In last week’s post The Hazards of Static Decision Making, we expressed how important it is to adjust your disposition strategy to changing market dynamics. In the past year, the run-up in industrial real estate values topped out, land sales for new projects came to a screeching halt, and commercial property mortgage rates doubled to nearly 7%, which slowed investment and owner/user sales.
Owner/users, in particular, often include their highly appreciated industrial assets as an integral component of their retirement plans, but even those approaching or are beyond that age have been reluctant to sell and pay the massive tax bills that go along with making a killing on their property investments. In doing so, they overlook the potential of delaying the decision to sell even if that means losing equity in a down-cycle of undetermined duration and depth, which could put their retirement plans at peril.
As we have said many times in these pages, the aversion to taxes and lack of a sound strategy on what to do with significant gains on exit are the two big barriers to action for most owner/users. The installment sale just might be a good alternative. Let’s take a closer look.
In an installment sale the owner of a property with little or no existing debt sells to a buyer and becomes the lender. Two goals are accomplished in the process. The first is the fact that capital gains taxes are paid over the life of the loan in proportion to the amount of the gain realized in a given tax year instead of all up front. For some this is a less painful way of dealing with the inevitability of taxes. The second is the fact that it solves the problem of what to do with the proceeds. The owner converts his equity into an injection of cash via the buyer’s down payment and an income stream to fund retirement through monthly mortgage payments. The rate and terms on the loan are up to the buyer and seller; no bankers required.
The seller also changes his risk profile in this process. He trades the risk of a loss in equity as an owner for the risks associated with becoming a lender. His loan is secured by the property, which he can take back through foreclosure in the event of default. And, the down payment he receives at the point of sale is correction protection of a kind. If he accepted 25% down at the point of sale and pays his taxes on that portion of the gain, he is insulated from a mild market correction should he have to take the building back in a market down-cycle. Clearly, the creditworthiness of the buyer is critical, and the terms of the promissory note secured by the deed of trust must be carefully crafted to protect the seller/lender.

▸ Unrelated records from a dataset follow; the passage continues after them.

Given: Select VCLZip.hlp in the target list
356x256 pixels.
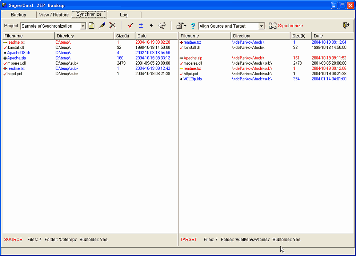Looking at the screenshot, I should point(192,79).
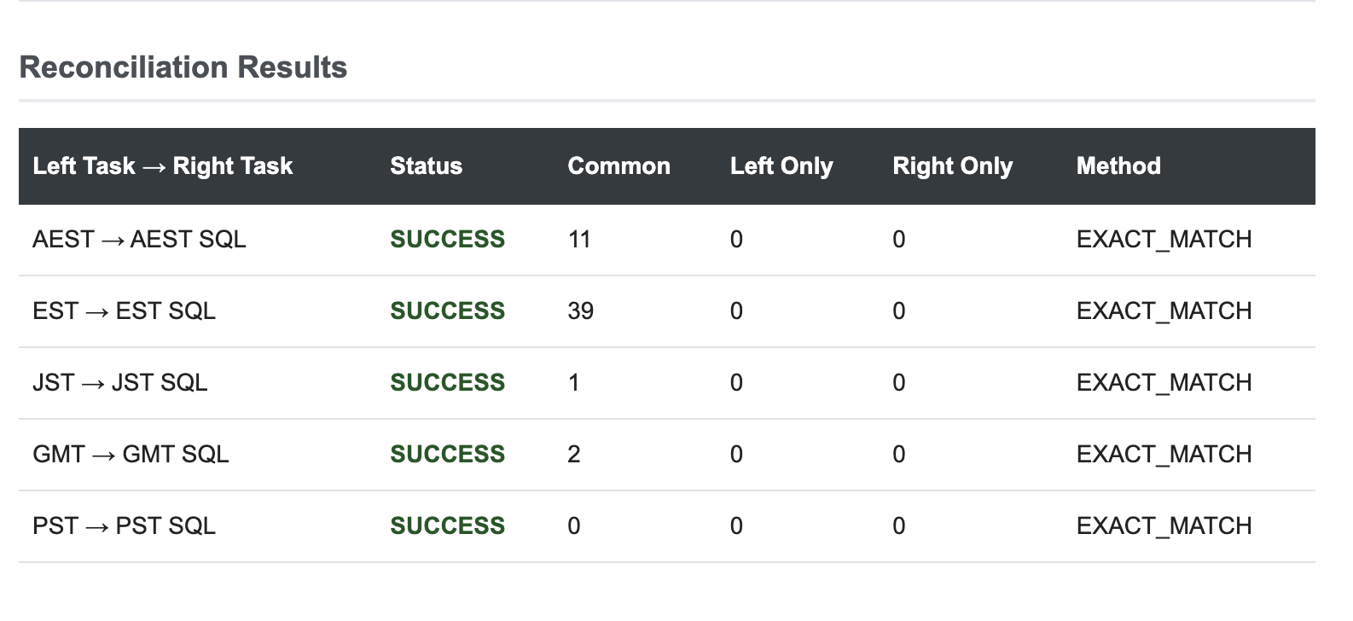Click the AEST → AEST SQL row label
1353x621 pixels.
click(x=139, y=240)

The installment sale also offers a very important benefit to the buyer that he may be willing to pay a premium price to get; no bank underwriting, no bank fees and a chance to set loan terms that work for him. With a bank it’s take-it-or-leave-it on their terms. In an installment sale the rate and terms of the loan can be crafted to benefit both parties. If a seller is fixed on the highest price he may offer a lower rate on the loan to achieve it. If a buyer is fixed on his monthly loan payment, he may be willing to pay more to get a longer amortization period or lower interest rate.
This aspect of the installment sale is becoming even more important today due to higher interest rates and the greater difficulty in finding a lender who will make the loan at all. As you may have heard, regional banks do most of the commercial property lending and many of them are under intense scrutiny right now as a result of the meltdown at Silicon Valley, First Republic and Signature banks. Even well-capitalized banks operating within regulatory guidelines are at risk of losing deposits quickly if we see other regional banks get into obvious trouble. And we won’t know which ones are really in trouble until it’s too late. The run on Silicon Valley Bank took just a few hours, as depositors scrambled to get their money out with their smartphone apps. It was astonishing to say the least. So, it’s no wonder that banks have become much stricter in underwriting loans, even for very strong borrowers.
We believe the installment sale model is a great option for buyers and sellers in the right circumstances. For a buyer with enough cash to make a substantial down payment, the installment sale can give him access to reasonably priced capital under tightening conditions. For the seller, it provides management -free cash flow at rates well above US Treasury yields and the loan is secured by a tangible asset they know better than anyone else-their own property.
Is this for everyone? No. But could it be right for you? Maybe. If you like the idea of having steady income at a competitive yield, and you don’t relish the idea of holding onto your property through a potentially damaging corrective cycle, it may be worth some serious thought.